The real showstopper is actually “Anneleen,” written for Lore’s sister. Light, intricate guitar lines, doubled by Stevens’s airy vocals, chirp like pretty birds in the sun. Stevens glides up into an almost angelic sustained falsetto, and when you think the emotional level can’t get any higher, the whole band seemingly floats off the ground, untethered by the melodies of Sivan’s guitar. This song does not convey love but worship—admiration for a soul that is pure joie de vivre. It belongs in a movie so earnestly romantic that it likely does not yet exist.
In addition to several more intriguing character studies, the album features three well-chosen covers, including what must be the grooviest version of the Beatles classic “Blackbird” ever recorded. Sivan’s acoustic guitar is locked into Hamish’s bass, and Russell—somehow both subtle and ubiquitous—elicits different textures from all over the drum kit. Also filling this vividly three-dimensional mix is a rare overdubbed second guitar, molded with interesting spatial effects that send Sivan’s notes whirring past your head.

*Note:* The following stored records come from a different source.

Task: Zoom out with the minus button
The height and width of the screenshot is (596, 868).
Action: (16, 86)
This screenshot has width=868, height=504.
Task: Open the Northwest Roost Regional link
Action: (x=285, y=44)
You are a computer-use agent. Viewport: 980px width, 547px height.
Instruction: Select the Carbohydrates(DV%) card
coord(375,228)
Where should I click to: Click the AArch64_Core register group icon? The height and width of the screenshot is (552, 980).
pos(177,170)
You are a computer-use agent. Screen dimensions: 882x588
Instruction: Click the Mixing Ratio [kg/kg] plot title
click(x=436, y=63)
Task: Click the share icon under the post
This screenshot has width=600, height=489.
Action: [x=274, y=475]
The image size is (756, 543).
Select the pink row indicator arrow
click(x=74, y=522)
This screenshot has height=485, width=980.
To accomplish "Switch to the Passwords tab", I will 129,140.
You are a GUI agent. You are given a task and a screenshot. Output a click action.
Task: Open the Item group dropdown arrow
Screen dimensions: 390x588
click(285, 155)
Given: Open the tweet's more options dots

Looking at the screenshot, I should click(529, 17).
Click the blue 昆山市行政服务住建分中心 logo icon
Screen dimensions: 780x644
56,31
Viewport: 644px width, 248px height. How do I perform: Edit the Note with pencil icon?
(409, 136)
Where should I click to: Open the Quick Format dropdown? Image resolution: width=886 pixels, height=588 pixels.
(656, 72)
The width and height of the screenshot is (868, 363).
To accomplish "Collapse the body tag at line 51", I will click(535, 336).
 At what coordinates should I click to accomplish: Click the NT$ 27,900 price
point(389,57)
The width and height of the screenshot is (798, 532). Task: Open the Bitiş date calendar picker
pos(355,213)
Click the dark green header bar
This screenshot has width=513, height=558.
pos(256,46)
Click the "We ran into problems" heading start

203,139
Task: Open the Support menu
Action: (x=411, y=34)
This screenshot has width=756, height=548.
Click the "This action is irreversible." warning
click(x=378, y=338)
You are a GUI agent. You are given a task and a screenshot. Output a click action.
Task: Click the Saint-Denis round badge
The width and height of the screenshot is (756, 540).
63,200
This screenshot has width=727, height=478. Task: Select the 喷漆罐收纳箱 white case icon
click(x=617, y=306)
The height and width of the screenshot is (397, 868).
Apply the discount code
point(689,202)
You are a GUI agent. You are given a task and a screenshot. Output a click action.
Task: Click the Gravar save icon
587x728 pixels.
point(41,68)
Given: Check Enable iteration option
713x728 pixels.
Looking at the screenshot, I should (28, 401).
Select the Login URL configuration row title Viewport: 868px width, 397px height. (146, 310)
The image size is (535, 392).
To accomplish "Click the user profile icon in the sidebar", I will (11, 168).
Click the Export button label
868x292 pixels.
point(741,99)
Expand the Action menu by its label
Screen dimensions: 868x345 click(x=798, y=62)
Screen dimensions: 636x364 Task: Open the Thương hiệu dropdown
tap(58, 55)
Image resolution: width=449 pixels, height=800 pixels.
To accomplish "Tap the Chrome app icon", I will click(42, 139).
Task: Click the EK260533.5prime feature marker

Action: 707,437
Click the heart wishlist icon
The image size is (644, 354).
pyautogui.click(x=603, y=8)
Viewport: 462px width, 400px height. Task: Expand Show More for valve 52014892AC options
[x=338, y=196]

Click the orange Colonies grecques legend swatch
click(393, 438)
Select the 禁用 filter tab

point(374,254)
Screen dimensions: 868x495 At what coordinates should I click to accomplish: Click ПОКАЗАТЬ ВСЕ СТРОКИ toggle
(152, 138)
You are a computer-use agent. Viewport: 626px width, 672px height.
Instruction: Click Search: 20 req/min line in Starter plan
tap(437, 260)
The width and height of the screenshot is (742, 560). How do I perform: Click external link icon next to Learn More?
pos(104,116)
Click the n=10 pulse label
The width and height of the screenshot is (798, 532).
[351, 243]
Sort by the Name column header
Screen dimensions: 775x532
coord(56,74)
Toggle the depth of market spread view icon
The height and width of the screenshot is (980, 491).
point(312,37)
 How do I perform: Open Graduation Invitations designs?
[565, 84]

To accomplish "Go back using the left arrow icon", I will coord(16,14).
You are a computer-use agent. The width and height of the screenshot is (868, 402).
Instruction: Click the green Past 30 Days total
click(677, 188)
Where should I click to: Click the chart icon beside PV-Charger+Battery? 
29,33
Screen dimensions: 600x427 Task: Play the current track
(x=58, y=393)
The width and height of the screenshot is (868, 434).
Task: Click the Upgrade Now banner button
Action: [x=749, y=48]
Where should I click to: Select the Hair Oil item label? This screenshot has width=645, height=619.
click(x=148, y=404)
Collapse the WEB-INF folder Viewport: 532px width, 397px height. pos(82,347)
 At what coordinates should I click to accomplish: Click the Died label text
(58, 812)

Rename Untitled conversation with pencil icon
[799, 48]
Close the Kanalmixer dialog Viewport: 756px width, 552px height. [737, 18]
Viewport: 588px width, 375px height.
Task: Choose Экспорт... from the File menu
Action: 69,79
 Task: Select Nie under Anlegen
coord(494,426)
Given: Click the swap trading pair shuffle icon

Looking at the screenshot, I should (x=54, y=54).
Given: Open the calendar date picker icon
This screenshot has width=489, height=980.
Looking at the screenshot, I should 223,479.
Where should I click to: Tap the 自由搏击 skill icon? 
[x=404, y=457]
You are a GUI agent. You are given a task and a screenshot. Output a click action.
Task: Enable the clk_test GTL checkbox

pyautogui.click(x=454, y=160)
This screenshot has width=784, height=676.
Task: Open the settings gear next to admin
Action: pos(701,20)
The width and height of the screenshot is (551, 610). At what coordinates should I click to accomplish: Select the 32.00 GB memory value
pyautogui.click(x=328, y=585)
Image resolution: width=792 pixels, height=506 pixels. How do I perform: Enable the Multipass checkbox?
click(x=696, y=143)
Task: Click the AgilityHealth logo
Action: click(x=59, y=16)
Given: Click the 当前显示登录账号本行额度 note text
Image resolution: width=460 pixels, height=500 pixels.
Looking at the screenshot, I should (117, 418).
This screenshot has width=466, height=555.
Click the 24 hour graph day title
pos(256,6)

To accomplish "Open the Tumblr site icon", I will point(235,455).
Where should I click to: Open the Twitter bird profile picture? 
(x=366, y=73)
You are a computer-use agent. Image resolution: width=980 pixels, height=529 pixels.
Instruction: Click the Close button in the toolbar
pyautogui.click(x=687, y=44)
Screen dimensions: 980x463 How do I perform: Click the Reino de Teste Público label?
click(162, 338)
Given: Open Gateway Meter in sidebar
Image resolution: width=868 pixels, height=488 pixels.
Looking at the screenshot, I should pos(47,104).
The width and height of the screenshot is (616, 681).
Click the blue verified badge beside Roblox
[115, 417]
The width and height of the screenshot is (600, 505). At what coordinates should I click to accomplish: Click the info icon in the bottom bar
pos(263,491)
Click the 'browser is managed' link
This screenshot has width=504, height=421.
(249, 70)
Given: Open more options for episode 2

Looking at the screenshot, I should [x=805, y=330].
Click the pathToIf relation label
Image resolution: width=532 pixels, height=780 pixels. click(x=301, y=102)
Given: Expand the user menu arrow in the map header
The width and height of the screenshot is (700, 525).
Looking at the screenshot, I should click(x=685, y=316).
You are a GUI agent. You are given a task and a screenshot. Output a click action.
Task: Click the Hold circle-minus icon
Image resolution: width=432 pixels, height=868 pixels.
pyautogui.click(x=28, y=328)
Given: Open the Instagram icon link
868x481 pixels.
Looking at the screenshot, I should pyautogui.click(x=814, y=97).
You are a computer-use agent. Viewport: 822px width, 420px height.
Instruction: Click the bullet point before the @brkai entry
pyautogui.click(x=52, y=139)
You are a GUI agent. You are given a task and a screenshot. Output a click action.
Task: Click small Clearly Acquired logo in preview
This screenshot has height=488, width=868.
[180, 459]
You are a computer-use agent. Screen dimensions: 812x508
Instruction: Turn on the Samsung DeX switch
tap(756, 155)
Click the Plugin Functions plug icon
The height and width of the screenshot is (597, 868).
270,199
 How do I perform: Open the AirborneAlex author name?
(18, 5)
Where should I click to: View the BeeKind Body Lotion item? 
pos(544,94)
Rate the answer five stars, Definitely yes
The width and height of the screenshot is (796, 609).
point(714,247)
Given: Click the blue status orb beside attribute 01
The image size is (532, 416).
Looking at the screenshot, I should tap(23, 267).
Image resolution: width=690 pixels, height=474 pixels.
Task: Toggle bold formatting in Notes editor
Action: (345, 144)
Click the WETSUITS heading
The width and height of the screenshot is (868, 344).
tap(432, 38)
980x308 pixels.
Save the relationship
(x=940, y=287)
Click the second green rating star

On Sivan’s YouTube channel, one of his most popular videos counsels guitarists to get clear on what they really love and want to accomplish on their instruments before attempting to create a practice routine—a piece of advice that holds not only for other instrumentalists but for anyone seeking to truly succeed at anything. And that’s what Dream Louder, with its positive sense of life and focus on “family, love, and humanity,” is all about. “I really like the idea of articulating our dreams and wishes,” says Sivan, because “by articulating them and even making them louder, we can, hopefully, manifest them.”